Abstract The returns to R&D literature is large and has been surveyed on several occasions. We complement previous surveys by discussing the scope for publication bias and illustrate how formal meta analytic techniques can be used to analyse the problem. We find evidence consistent with positive publication bias and discuss possible interpretations. The bias appears to be particularly strong in the part of the literature that controls for unobserved firm fixed effects. The reason may be that fixed effects specifications are particularly susceptible to measurement errors and therefore have a high probability of producing implausibly low return estimates.
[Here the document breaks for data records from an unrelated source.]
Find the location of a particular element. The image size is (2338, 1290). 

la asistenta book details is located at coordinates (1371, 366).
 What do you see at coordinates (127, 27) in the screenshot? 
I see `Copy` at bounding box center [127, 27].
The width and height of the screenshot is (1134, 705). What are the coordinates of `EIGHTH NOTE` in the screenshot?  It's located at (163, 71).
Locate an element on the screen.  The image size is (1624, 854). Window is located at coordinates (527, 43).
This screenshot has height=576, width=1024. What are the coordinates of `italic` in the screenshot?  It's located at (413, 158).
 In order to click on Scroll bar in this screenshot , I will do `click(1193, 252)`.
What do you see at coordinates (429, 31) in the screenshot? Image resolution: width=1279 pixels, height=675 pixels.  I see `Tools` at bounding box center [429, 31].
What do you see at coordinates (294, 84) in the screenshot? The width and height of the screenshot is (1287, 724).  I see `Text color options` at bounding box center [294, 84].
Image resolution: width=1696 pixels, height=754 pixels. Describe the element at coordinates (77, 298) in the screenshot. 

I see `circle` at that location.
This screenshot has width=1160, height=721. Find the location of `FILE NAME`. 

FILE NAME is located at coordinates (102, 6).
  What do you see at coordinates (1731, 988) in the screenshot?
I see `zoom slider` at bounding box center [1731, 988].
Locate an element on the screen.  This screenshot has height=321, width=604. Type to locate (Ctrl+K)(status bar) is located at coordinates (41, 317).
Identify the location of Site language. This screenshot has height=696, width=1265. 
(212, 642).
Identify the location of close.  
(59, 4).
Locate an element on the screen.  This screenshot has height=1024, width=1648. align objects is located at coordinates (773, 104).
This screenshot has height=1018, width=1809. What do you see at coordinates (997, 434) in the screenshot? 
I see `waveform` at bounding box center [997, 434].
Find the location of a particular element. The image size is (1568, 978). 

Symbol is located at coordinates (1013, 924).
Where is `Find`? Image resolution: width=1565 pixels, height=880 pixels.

Implausible estimates are likely to be filtered out before being reported, and our analysis suggests that 23 % of a hypothetical complete literature is missing. Future reviews should take into account that the full effect of negative specifications biases may be masked by reporting and publication bias.

Suggested Citation

  • Jarle Møen & Helge Sandvig Thorsen, 2017. "Publication Bias in the Returns to R&D Literature," Journal of the Knowledge Economy, Springer;Portland International Center for Management of Engineering and Technology (PICMET), vol. 8(3), pages 987-1013, September.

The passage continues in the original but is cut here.